Fairfax's split with Nielsen a blow to transparency, warn media buyers

Arvind Hickman
By Arvind Hickman | 9 March 2018

Fairfax Media’s decision to pull out Nielsen is a blow for transparency for the publisher and the digital media industry, media buyers and investment chiefs have said.

Last week, Australia’s second largest newspaper group severed ties with measurement firm Nielsen and told the market it would provide media buyers and clients with its own website traffic data.

Fairfax Media cited frustrations with Nielsen’s inability to properly measure off-platform traffic, such as Google’s AMP, Facebook Instant Article’s and content on secure websites (Hypertext Transfer Protocol Secure - https).

The publisher says it will provide the market with its own data that will be independently audited and provide advertisers “with a complete picture of our high-quality, highly-engaged digital audiences.

AdNews approached media buyers to get a feeling for how the move would wash with market.

Frustration is understandable

Omnicom Media Group (OMG) chief investment officer Kristiaan Kroon was head of agency sales at Fairfax Media before joining OMG a year ago.

He tells AdNews Fairfax Media’s move could be symptomatic of broader publisher frustrations about Nieslen’s ability to keep up with changes that allow its audience measurement to capture off platform traffic.

“I can understand the frustration when you are on the sales side and you can see your numbers and there is a gap in the numbers the market looks at through a Nielsen or even an SMI. It’s hard to work through that to sell and manage up internally,” Kroon says.

“That said, there’s a huge focus on transparency and we’re seeing the vast majority of media owners moving to be more transparent using more and more third-party verification to do so."

When AdNews spoke with Kroon about the move late early this week, Fairfax had not provided details about how it planned to provide audience data to the market or who would audit its figures.

Other media buyers who spoke to AdNews but would not go on record said it was frustrating a major media owner would take this step without warning or consultation.

“At first glance this is going to be perceived as a backwards step, regardless of what the reality is,” Kroon adds.

“Short-term the consequence for us is Fairfax is only going to be available monthly and is only going to use panel data, which reduces our visibility of the market and them.

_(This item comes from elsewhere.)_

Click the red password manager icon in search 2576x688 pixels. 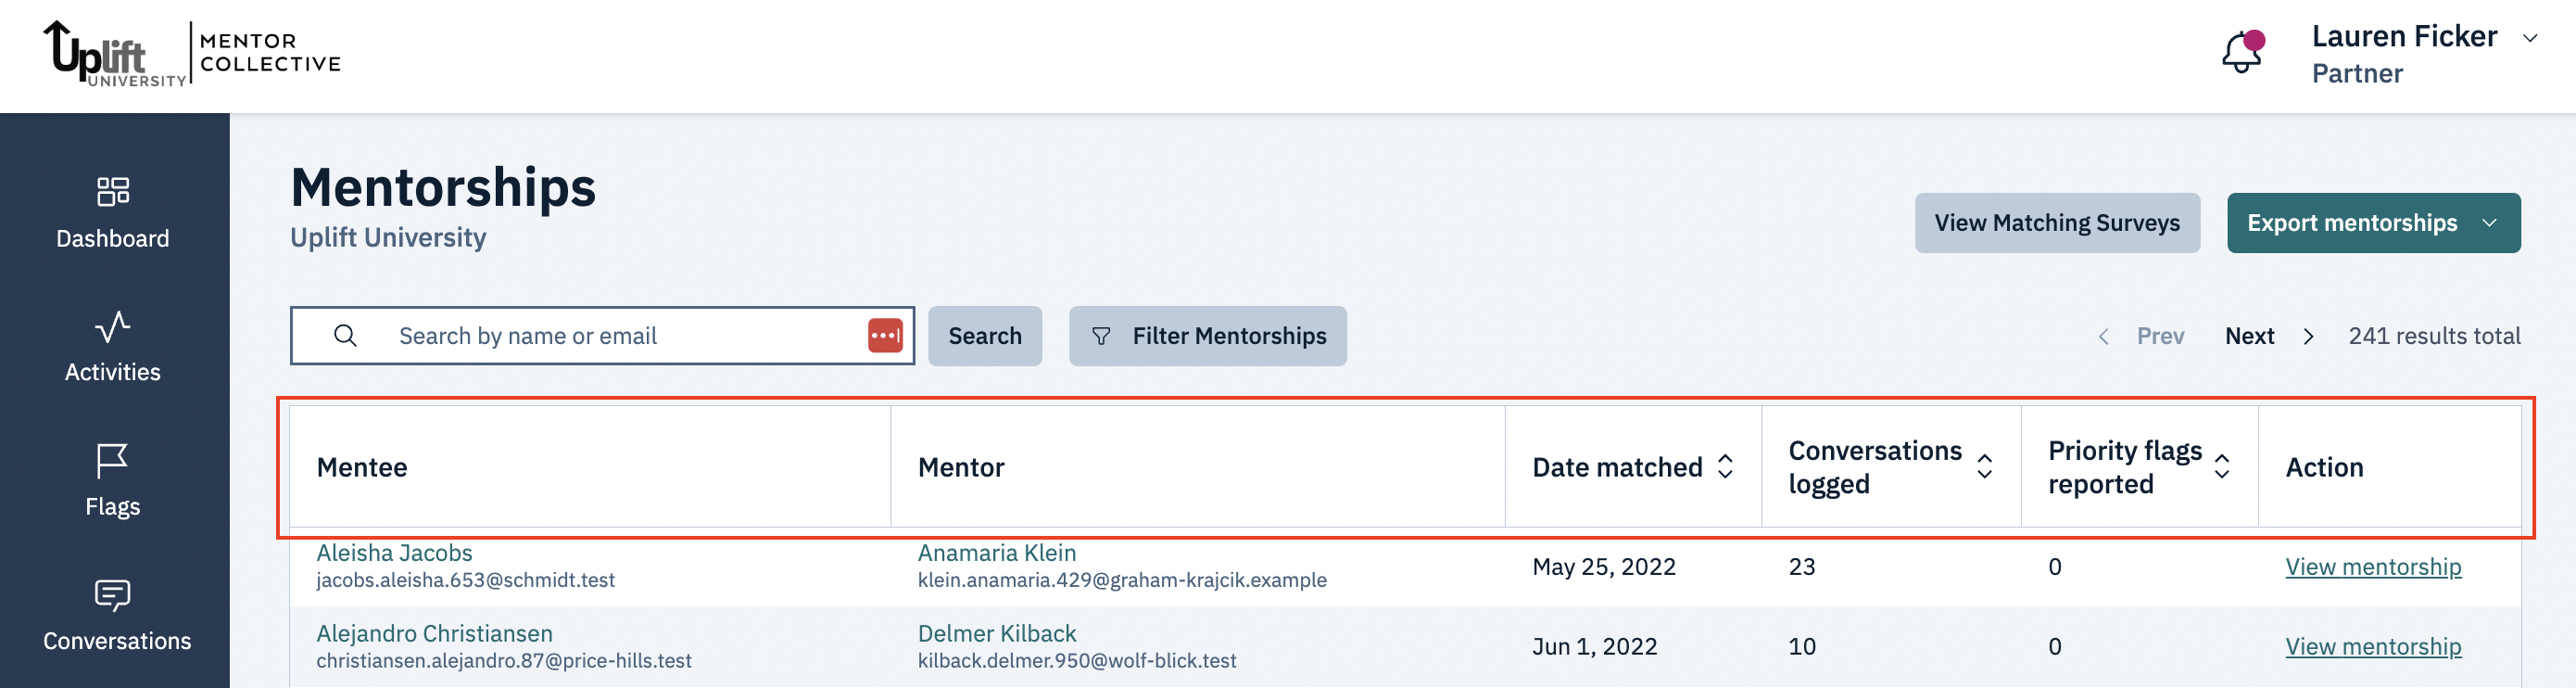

Even though Nielsen is imperfect, we’re big believers in work with the industry and prove it rather than pull out.”

It's similar to magazine exodus

Another media senior media buyer, who spoke with AdNews on the condition of anonymity, says the move might be perceived as similar to when major magazine groups decided to pull out of audited circulation figures from the Audited Media Association of Australia.

“This is a canary in the cage of local publishers suffering audience challenges,” the media buyer says.

“It’s a bit similar to what happened with magazines when the data doesn’t tell the market what it wants to see, so you remove the data point.

“What it means on the planning side of things is that Nielsen won’t be able to show agencies and clients unique visitors. Therefore, we can’t third party verify what Fairfax are telling you about their on-platform audience.”

No publisher should 'mark their own homework'

OMD’s head of digital Sian Whitnall tells AdNews that she believes the reaction is going to be a “mixed bag”.

“The critics of Nielsen and its methodology will see this move as Fairfax taking a stand against a measurement tool with known methodology flaws in the bid to protect the ‘sanctity of digital measurement’ and the measurement of their updated portfolio,” Whitnall says.

“However, there will be others who see this move as counterintuitive, knowing that we are in a market where transparency and accountability are king and the fight of the last year has been to ensure no publisher large or small can mark their own homework.

“These people will be questioning why Fairfax couldn’t work alongside Nielsen to make the data accurate and useable to create a better marketplace for all.”

Whitnall points out that Nielsen is the accredited tool for digital measurement and provides media buyers with an independent perspective of how Fairfax Media’s audience stacks up to rivals.

“At OMD we have always championed the use of independent third-party measurement and will continue to do so,” Whitnall says.

The point about digital media transparency should not be lost on the market. For the past couple of years, the two largest digital media platforms were slated for a perceived lack of transparency and operating “within walled gardens”.

Rival digital media publishers have been among the most vocal critics.

An industry expert on measurement, who could only speak to AdNews on the condition of anonymity, questions whether Fairfax Media’s move could lead to a flight of digital publishers away from Nielsen and towards large tech platforms like Google or Facebook tools to measure audiences.

This would be somewhat ironic given digital publishers concerns about the dominance of the duopoly.

It will be interesting is to see how the market reacts over the coming months.

If advertisers and media buyers are not perturbed by Fairfax Media’s move, it could lead to other digital publishers following suit. If there is push back, it could place Fairfax Media in an awkward position in a very competitive market.